(WRITTEN PROBLEM) Retype the following records line for line, leaving the pictures out of your answer.
##### DATASET EXCERPTS
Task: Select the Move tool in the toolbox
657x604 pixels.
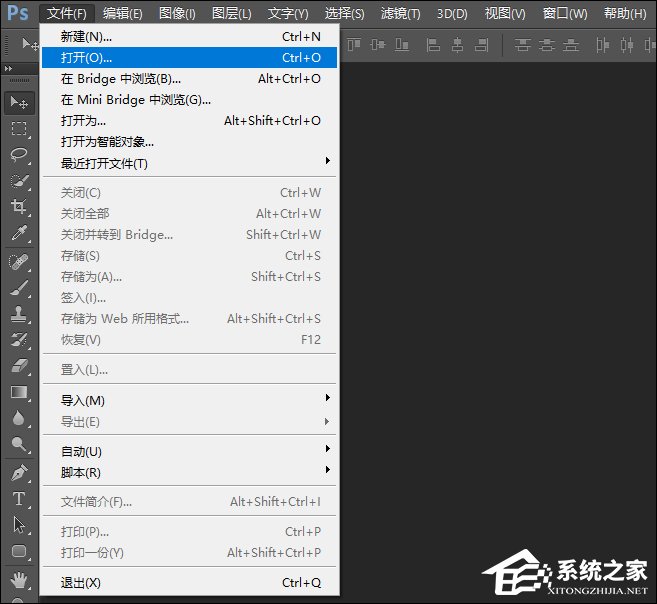Action: pyautogui.click(x=19, y=103)
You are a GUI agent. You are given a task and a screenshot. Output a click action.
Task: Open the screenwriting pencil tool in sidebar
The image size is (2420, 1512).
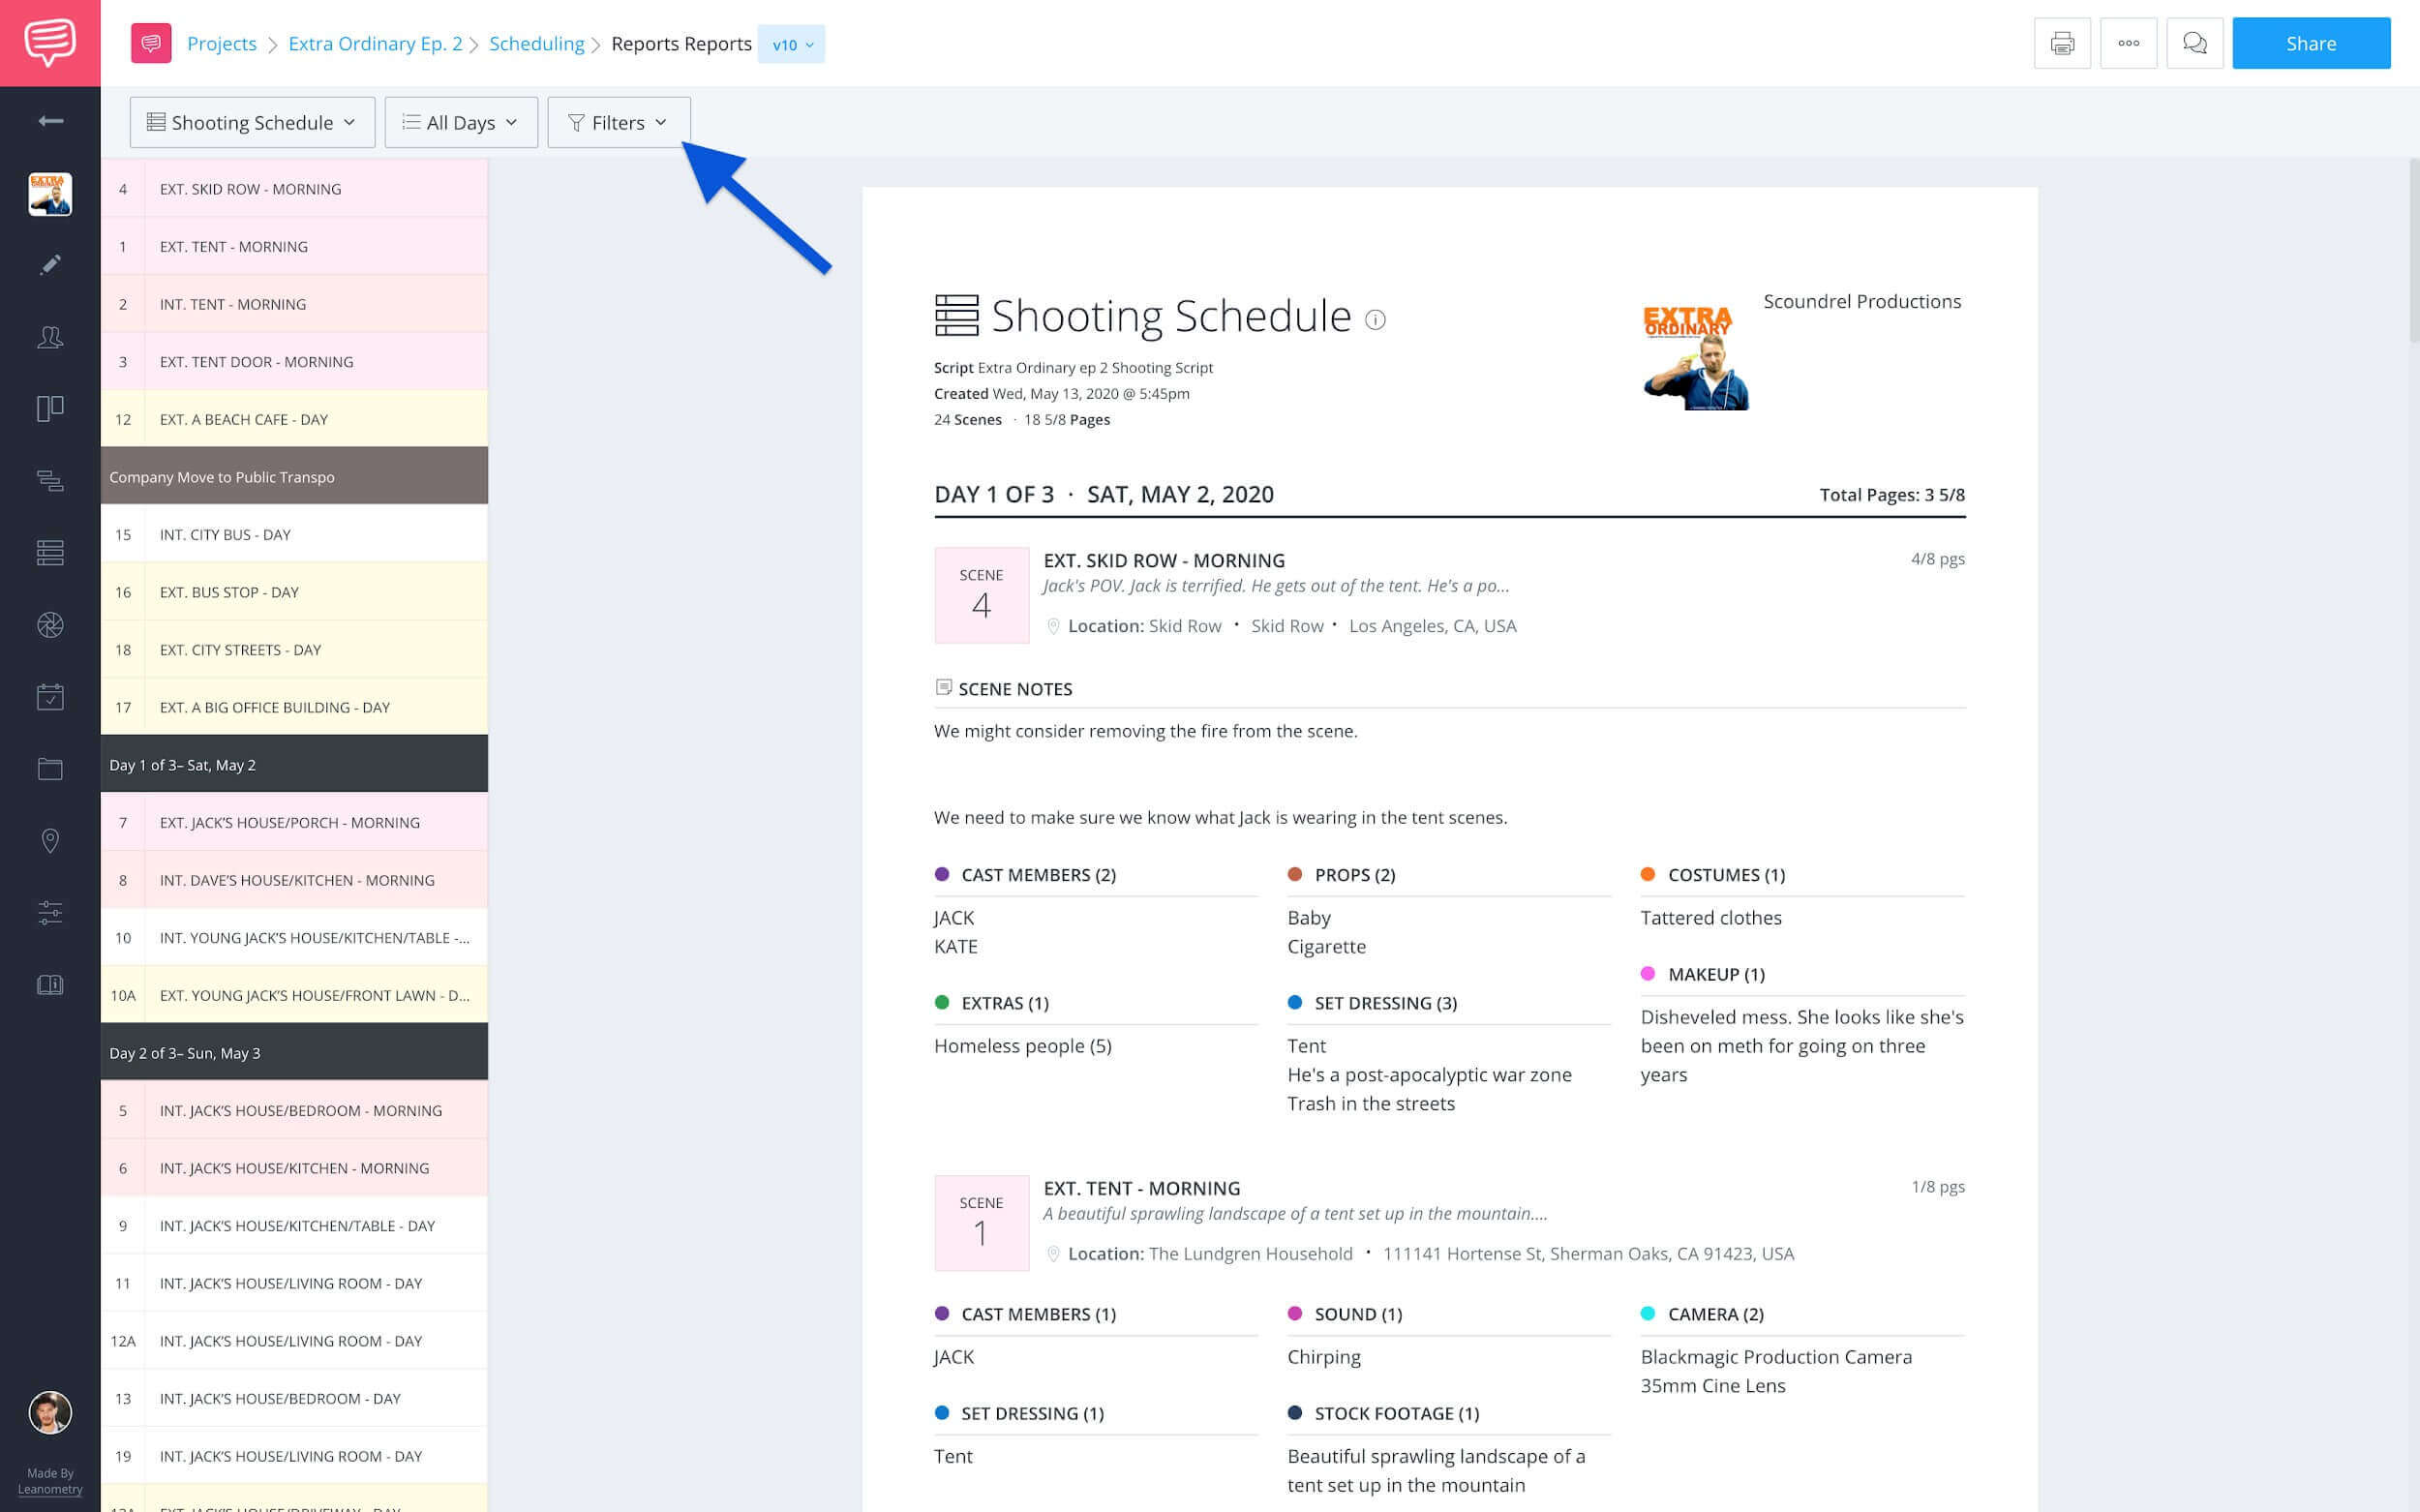point(49,264)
##########
(TASK SOLUTION)
Task: Select the Move tool in the toolbox
657x604 pixels.
Action: pyautogui.click(x=19, y=103)
You are a GUI agent. You are given a task and a screenshot. Output a click action.
Task: Open the screenwriting pencil tool in sidebar
The image size is (2420, 1512).
point(49,264)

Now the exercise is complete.